Saying Goodbye to a Decade

2000Since this is the time of year when we indulge in this kind of stuff I’m going to join the fray. We are now ten years into the 21st Century (and the 3rd Millennium of the “Common Era”). As a person who has always been a big sci-fi fan and focused on the future, my anticipation of the “21st Century” (through the last forty years of the 20th) was always filled with thoughts of great forward-looking human achievements and a human race focused positively on the future and leaving behind much of the crap from the past. I must say I was disappointed as things unfolded in 2000 with Bush’s election, the events of 9/11/2001 soon after that, and much of what’s transpired in reaction to those events since.

So some of you are probably familiar with the exercise of writing things down that you are ready to be done with on a piece of paper, which you call out and then ritually burn. It is certainly one of the provocative rituals that my Unitarian-Universalist congregation practices. So in a personal version of that exercise, here are some things from these last ten (much anticipated, certainly by me) years that I’d like to call out, burn, and be done with…

First of all, I’m ready to be done with framing our country in a perpetual state of war with an elusive enemy that is seemingly undefeatable. I think it is corrosive to our culture to have to keep reiterating (for domestic political purposes if nothing else) that we are at “war” with “jihadists” or “terrorists” with all the martial vigilance this implies.

Maybe as our Republican comrades keep reminding us, it is naïve to frame this as a “law-enforcement action”, but framing it as a “war” (particularly after two horrendous world-wide conflagrations in the 20th Century) I don’t think is the right label either.
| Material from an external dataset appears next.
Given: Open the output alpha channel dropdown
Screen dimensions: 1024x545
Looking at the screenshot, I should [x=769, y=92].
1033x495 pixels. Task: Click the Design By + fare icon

It smacks too much of viewing the world as basically hostile, with “us and them” in some sort of Armageddon, when over 99 percent of the people you would ever encounter on our planet would wish to be your friends.

The second thing I’m ready to be done with is looking at our social interactions and developmental efforts as a struggle always featuring winners and losers, or “survivors” and those “voted off the island”. I guess it really pushes my buttons… Life is not a freaking contest!

Indulging in this frame leads to many of my fellow Americans, including many members of the media, looking at politics as a spectator sport where one side triumphs and the other is necessarily vanquished. As is exemplified by the healthcare reform debate and its media coverage, the kind of compromise that is the reality (and even the hallmark) of the democratic system is not well served by this obsession with constantly calling out winners and losers. Given that there are the shrill voices of Fox News and others on the right, I am grateful in one sense that there is Keith Olbermann and others like him dishing it back from the left. But I would gladly make a deal that quieted both of these “sides” in favor of more thoughtful discourse.

The third thing, and closely related to the first two I think, is framing the education and development of the next generation in such high-stakes “now or never” or “one size fits all” terms. A six-year-old who is slow to read is not “behind schedule” and should not be viewed as in danger of having a failed life unless they get back on that “schedule”. There is no single developmental “train” that everyone has to leap on as it leaves the station or be left behind. There always have been many paths of learning and will continue to be so, even as we currently obsess on one primary academic instructional path while we mostly ignore all sort of non-instructional learner-driven alternatives or real world mentoring and apprenticeship.

Our education system has gotten so high-stakes in its orientation, that I’m afraid we are producing a generation of stressed out young adults who will need years of one or another sort of “medication”, whether it be real drugs, obsessive consumerism, or couch-potatoing vicarious media spectating to get beyond it. I don’t think this is a recipe for building real agency in a new generation of people.

Fourth and finally (for now at least) and returning to health care, I’m ready to be done with an American health care system that relies on the hit and miss of entrepreneurial capitalism to drive it. I truly believe in the power and efficacy of risk-taking, free enterprise in most areas, but as the saying goes, “Don’t fool around with your health!”

Creating a market environment where individuals and corporations can seek their fortunes providing (or not) medical services on a catch as catch can basis seems to me like the absolute wrong way to go. I believe we can foster a truly vibrant entrepreneurial society with more positive risk-taking by not keeping people in constant stress about their health, even though neutralizing this major “profit center” of health care will hurt some.

Anyway… those are my big four things that I would like to be done with, and I would be interested in hearing what yours are.